Requirement >> Reproduce the whole of the records exactly, and make sure no picture is carried into the result.

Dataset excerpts
%%
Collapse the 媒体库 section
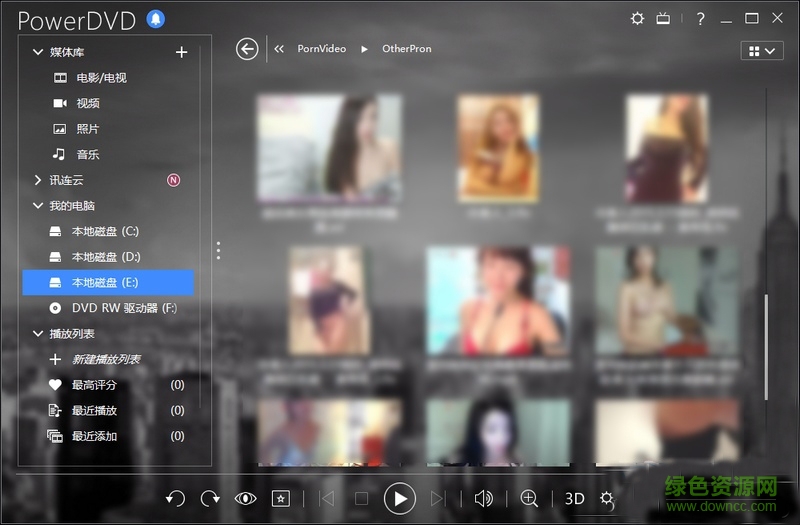800x525 pixels. pyautogui.click(x=38, y=52)
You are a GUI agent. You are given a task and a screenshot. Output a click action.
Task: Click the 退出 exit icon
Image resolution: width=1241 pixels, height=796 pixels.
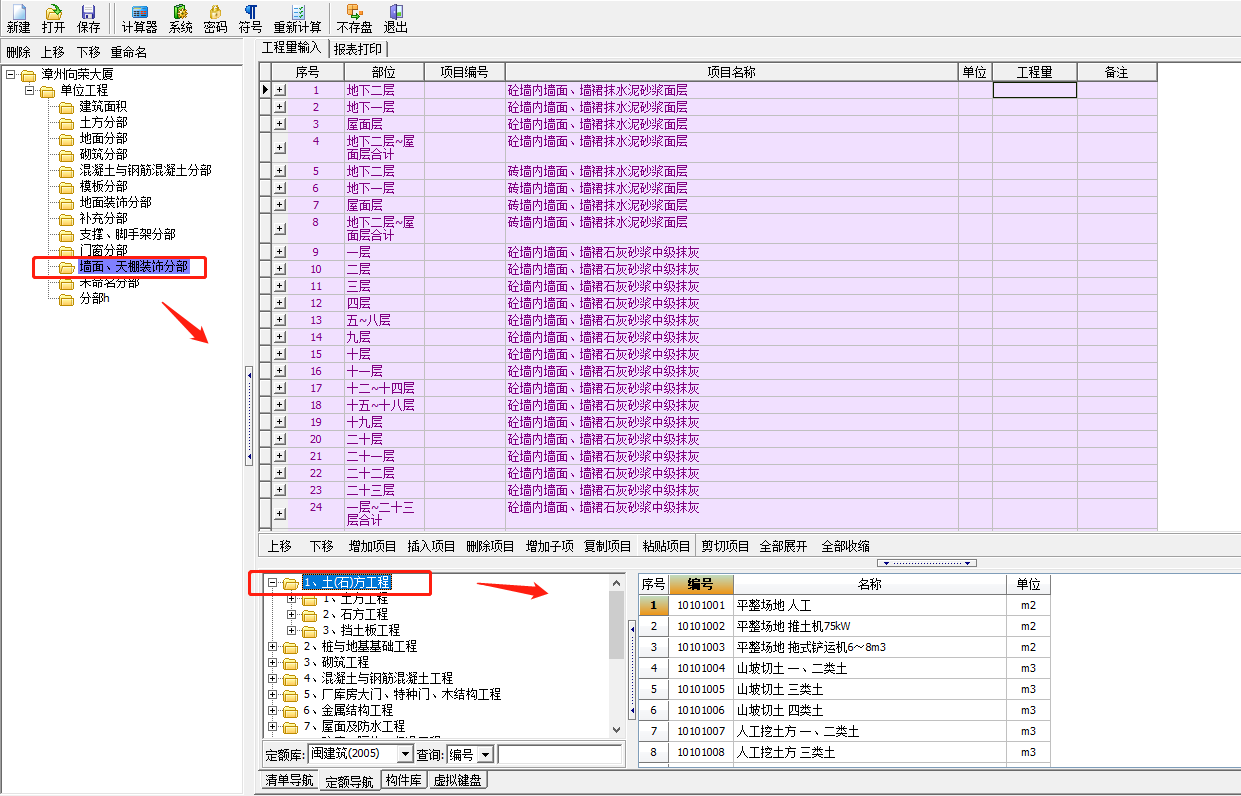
%%
Response >>
Collapse the 媒体库 section
800x525 pixels. pyautogui.click(x=38, y=52)
You are a GUI agent. You are given a task and a screenshot. Output a click action.
Task: Click the 退出 exit icon
Image resolution: width=1241 pixels, height=796 pixels.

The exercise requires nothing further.